▶ _PROBLEM_: Starting at the line below with "Screen dimensions: 629x681" and stopping at the line with "You are a computer-use", please print each line exactly, those two included, and skip every picture.

▶ _MATERIAL SUPPLIED_:
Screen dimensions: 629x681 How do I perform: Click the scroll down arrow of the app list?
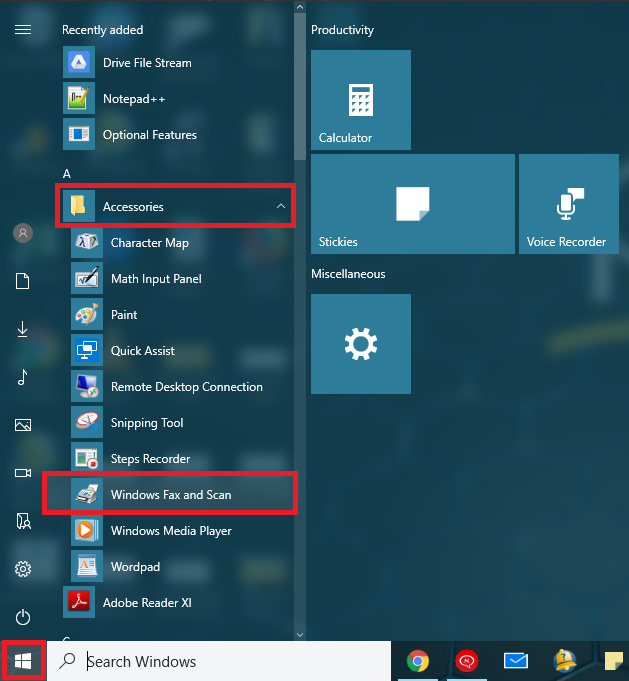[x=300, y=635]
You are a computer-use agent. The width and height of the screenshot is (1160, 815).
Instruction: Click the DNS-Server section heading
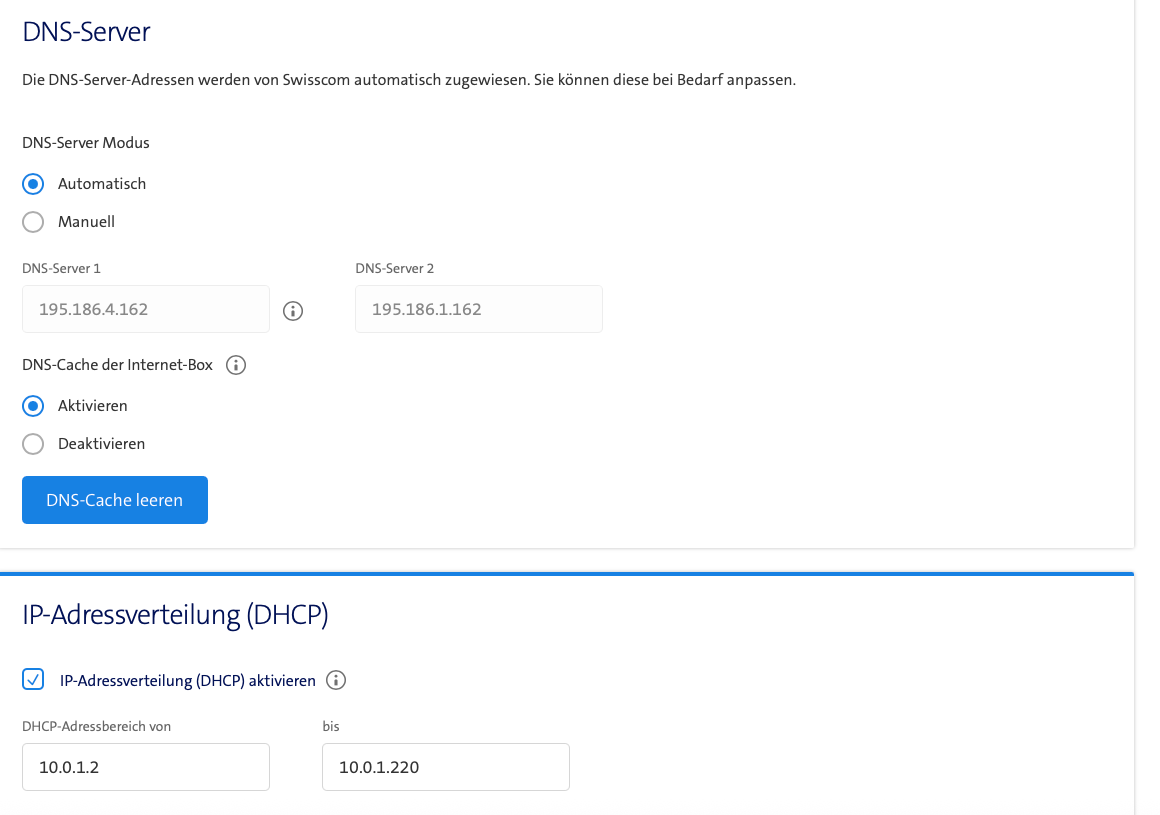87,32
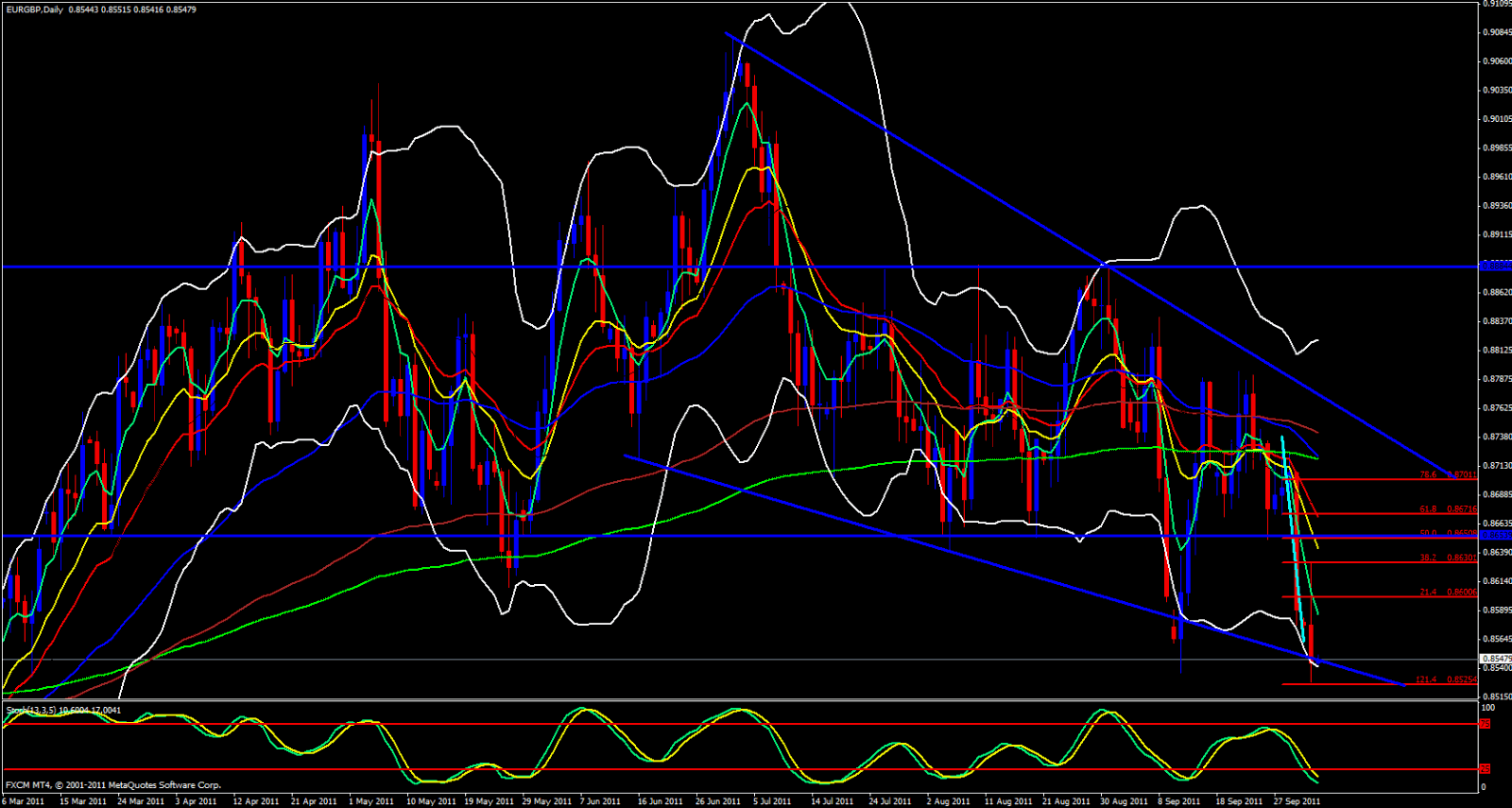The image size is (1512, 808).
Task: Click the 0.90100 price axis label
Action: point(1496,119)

==

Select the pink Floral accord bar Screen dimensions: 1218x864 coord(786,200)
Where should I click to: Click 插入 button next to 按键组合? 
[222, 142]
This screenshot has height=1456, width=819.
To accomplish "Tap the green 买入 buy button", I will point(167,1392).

...

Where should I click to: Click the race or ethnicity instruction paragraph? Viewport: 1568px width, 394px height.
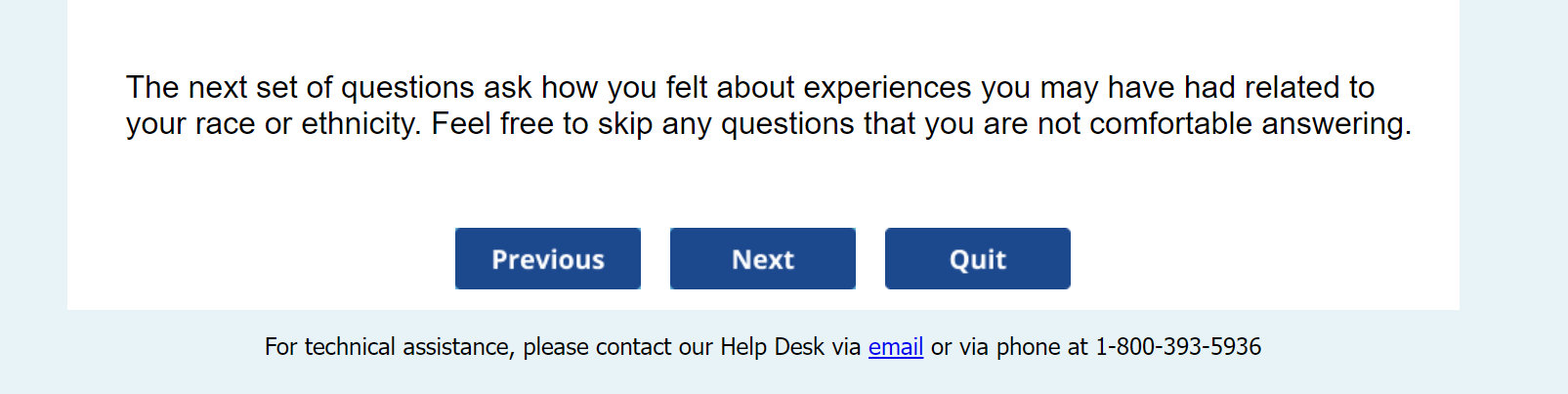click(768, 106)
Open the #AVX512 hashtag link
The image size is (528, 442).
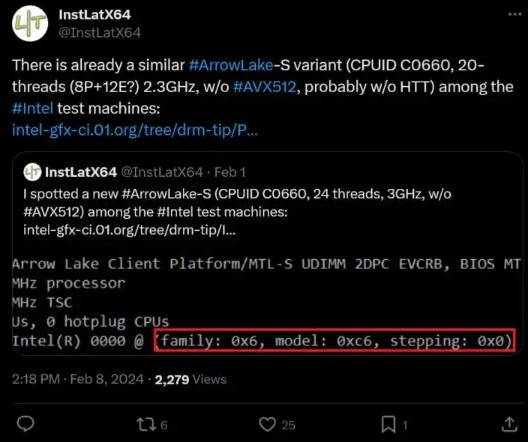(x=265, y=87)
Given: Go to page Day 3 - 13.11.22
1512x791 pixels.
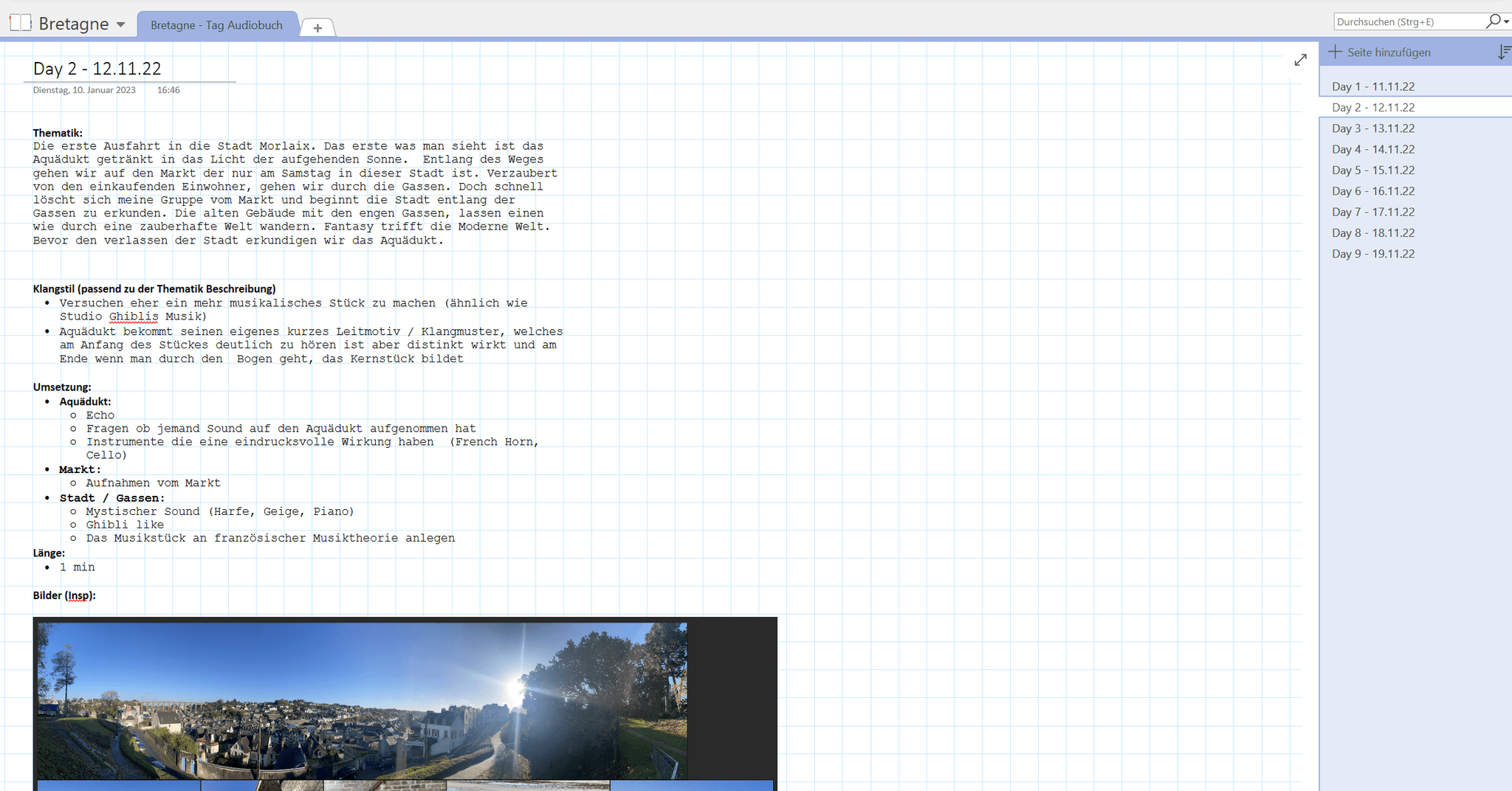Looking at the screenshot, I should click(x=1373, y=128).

▶ _REPLY_:
Screen dimensions: 629x681 How do I perform: Click the scroll down arrow of the app list?
[x=300, y=635]
You are a computer-use agent. The width and height of the screenshot is (1160, 815).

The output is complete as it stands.